Saturday, September 12, 2009

Day 104: Because You Need to Know the Intimate Details of my Day


All of my good ideas are lying in pools of vomit alongside the highway between West Virginia and Virginia. They were there earlier, at the forefront of my mind, great new blogs I couldn’t wait to start writing. Then we began driving on the curvy roads of the Virginias, which proved disastrous once mixed with my hangover and tendency towards carsickness. Tonight I am idea-less and also possibly a pound or so lighter for my efforts. I can’t even remember how many times we had to stop the car so I could purge my soul along the interstate, whatever the number, it was enough to clear my head.

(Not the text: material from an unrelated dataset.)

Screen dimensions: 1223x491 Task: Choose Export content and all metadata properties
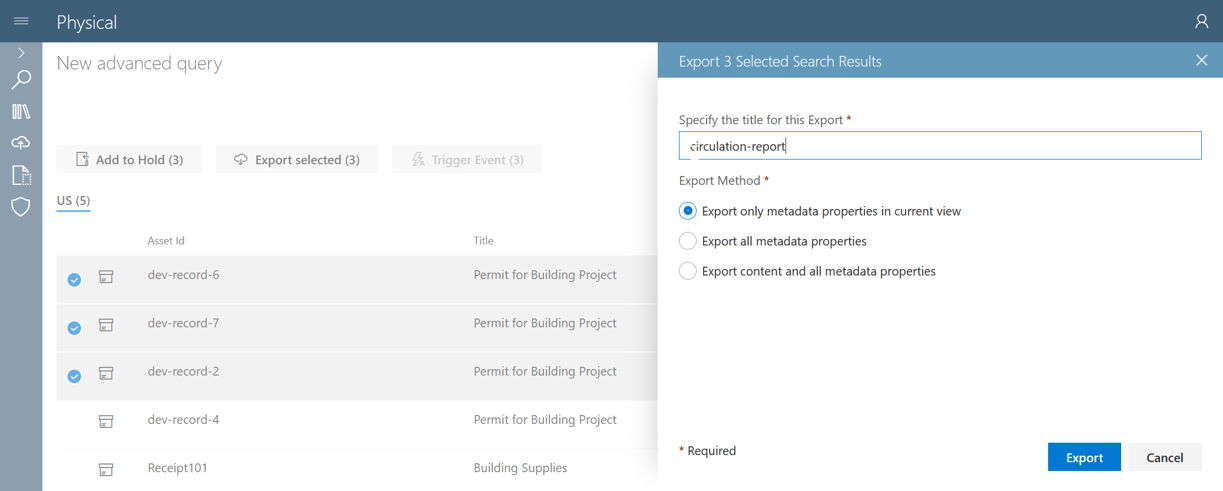(688, 271)
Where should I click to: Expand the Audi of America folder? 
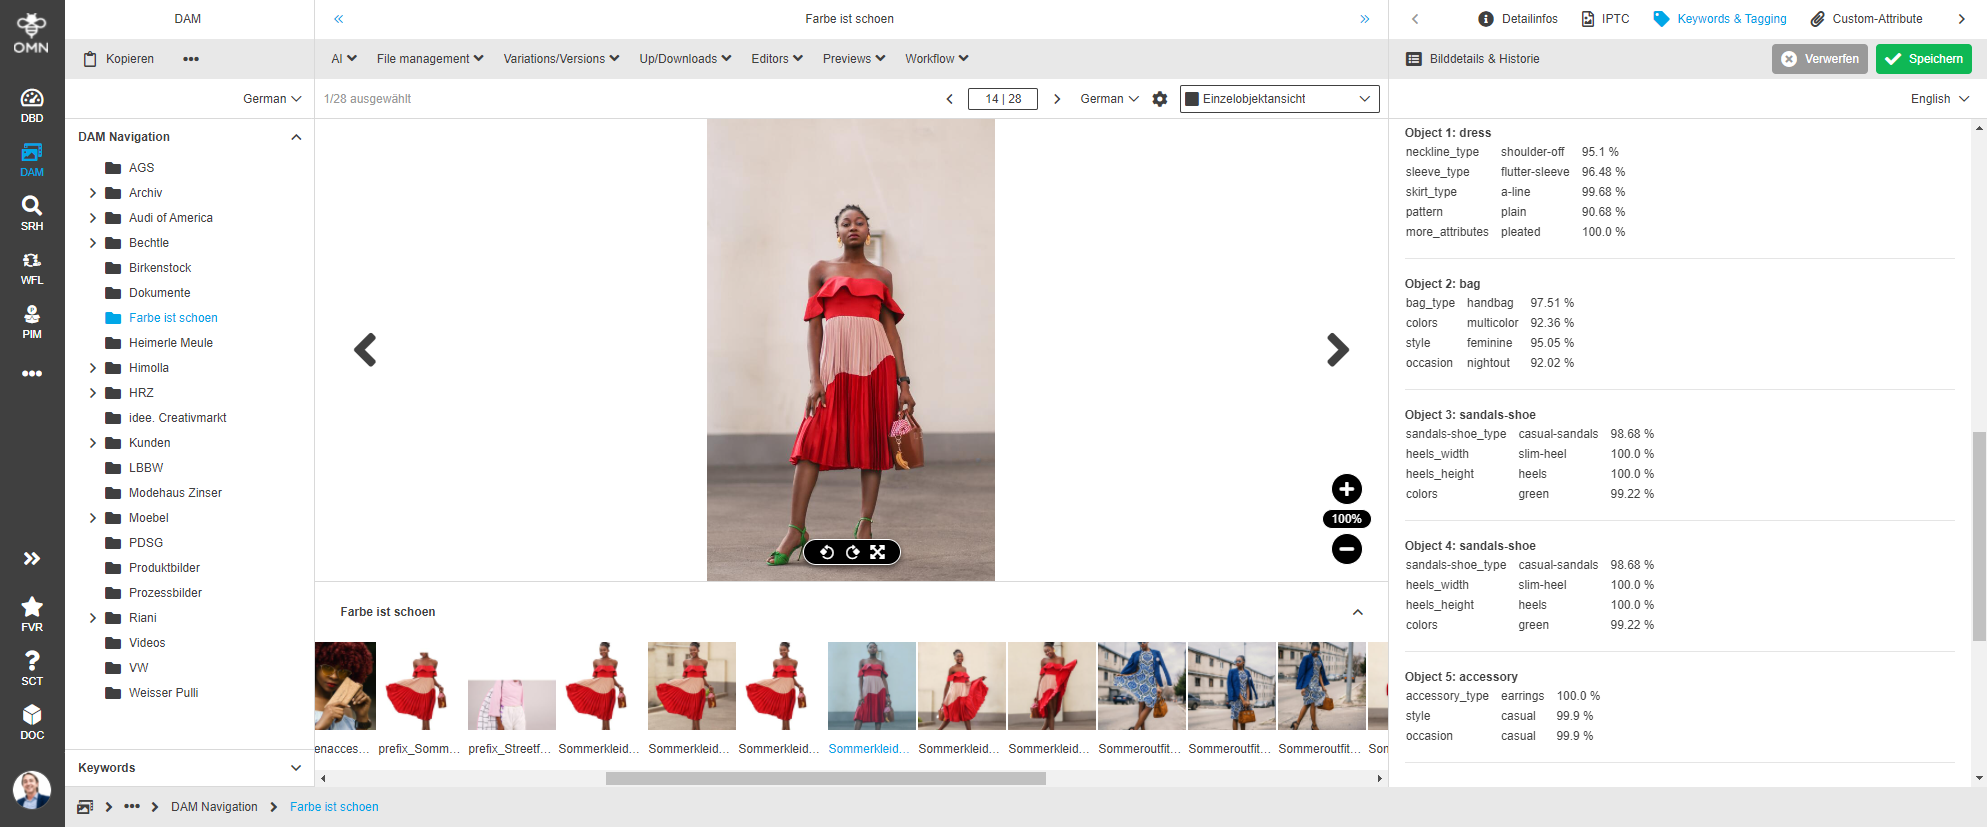pyautogui.click(x=93, y=218)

How is it that an idea you can develop so fully as a mental note can suddenly vanish like the remnants of last night’s dream? At some point I will learn to keep my journal with me or to figure out how to use the voice recorder function on my iPhone , thus ensuring that no good idea is ever lost. For now, however, I continue to trust in my clearly and repeatedly disproven memory retention abilities.

I wonder if the good ideas I spat out today along I-77, I-81, and I-66 will linger among the roadside weeds before slowly filtering in through the air conditioning of a passing motorist. What if my good ideas become someone else’s story simply because I could not hold my liquor on an extremely curvy (I dare say unnecessarily curvy) stretch of road? And what of you the reader, now deprived of the numerous blogs of wisdom and genius which no doubt would have laboriously dwelt on my insecurities, self-destructiveness, poor choices? You deserved to read about my latest catastrophic effort to find my way in the world. It is for you I grieve, dear reader, well you and my new blouse that is soiled with the remnants of my good ideas, now lost.

1 comment:

  1. This was better, more evocative. When I was growing up, we went every year -- often three or four times a year -- to WV, to visit cousins, grandparents. The roads were worse then; there weren't interstates that went anywhere. The two-lane roads twisted and turned relentlessly. To drive the fifty (?) miles from Charleston to Logan took an hour and a half. Endless drives past trains full of coal and shacks and hills and a smell I cannot get out of my head to this day. And it took us three hours, because I could not manage twenty miles without throwing up. Even as an adult, when I head home, and I get nostalgiac for the back roads, I often have to stop and get my bearings . . . or else. I couldn't care less what great ideas you lost along the side of the road. This was better. Made me want to vomit. That's good writing always, isn't it?